At least sitting here today, you can download most of the official Roadcase shows for about $5 apiece, so knock yourself out.  I've been hanging out with a 2012 show from Columbia, OH, that's particularly great, but, hey, find a setlist you like and give it a shot.

Anyway, here's what I had to say about live Wilco in Jittery White Guy Music:

Just as hearing a particular album in the right state of mind can flip a switch, the right live show can be the spark that elevates the music into something entirely unexpected, leaving you kicking yourself for not having figured it out sooner. Hearing a great performance with your head in exactly the right space (take that for what you will) can bring to the surface something that hadn’t quite clicked before—the song that just sort of sat there on the record comes to life, the lyrics taking on personal significance, the hooks branded directly into your consciousness.

Maybe it’s the added volume, a sonic ambience that doses you with music from all directions until it becomes as palpable as it is aural; or the collective enthusiasm of a large crowd all in thrall of the band, the mass validation of the artist’s work; or just the increased focus you bring to bear when you’re staring intently at the stage, your sensory perception perhaps augmented, none of the distractions you might encounter when you’re puttering around the house with the stereo playing in the background.

That’s how I got into Wilco.

Mike had been trying to foist them on me since their 1995 debut, just as he’d tried to sell me on frontman Jeff Tweedy’s earlier band, Uncle Tupelo, to no avail. What he was pitching as “Americana” (or “No Depression” or “alt.country” or whatever descriptors critics deployed to describe music with a rootsy twang), I simply heard as “country.” And I just couldn’t abide by country.

In hindsight, my resistance made little sense. Plenty of bands I loved in college, like the Long Ryders and Jason & The Scorchers, had an unabashed country streak in them, as did many of my classic rock favorites, from the Byrds to the Dead, not to mention Michael Nesmith’s many fine contributions to the Monkees catalog. And in truth Uncle Tupelo had about as much in common with country music as the Replacements did, maybe even less.

- Exercises -
**a.** Answer these about the Wilco passage, one line each:
(i) About how much does it cost to download most official Roadcase shows?
(ii) What was the name of Jeff Tweedy's earlier band?
(iii) In what year did Wilco debut?
**b.** Can you sum up the Wilco passage in two sentences?
The listing after this passage is separate material with no connection to it.

- Given material -
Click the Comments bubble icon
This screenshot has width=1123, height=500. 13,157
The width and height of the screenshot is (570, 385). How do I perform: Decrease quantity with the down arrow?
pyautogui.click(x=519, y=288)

- Exercise answers -
**a.**
(i) About $5 apiece.
(ii) Uncle Tupelo.
(iii) 1995.

**b.** The writer says that the right live show, heard in the right state of mind, can make music come alive, perhaps through volume, a crowd's enthusiasm or sharper focus, and that this is how the writer got into Wilco. Mike had pushed Wilco since their 1995 debut, but the writer heard them as country and resisted, which in hindsight made little sense because many bands the writer loved had a country streak.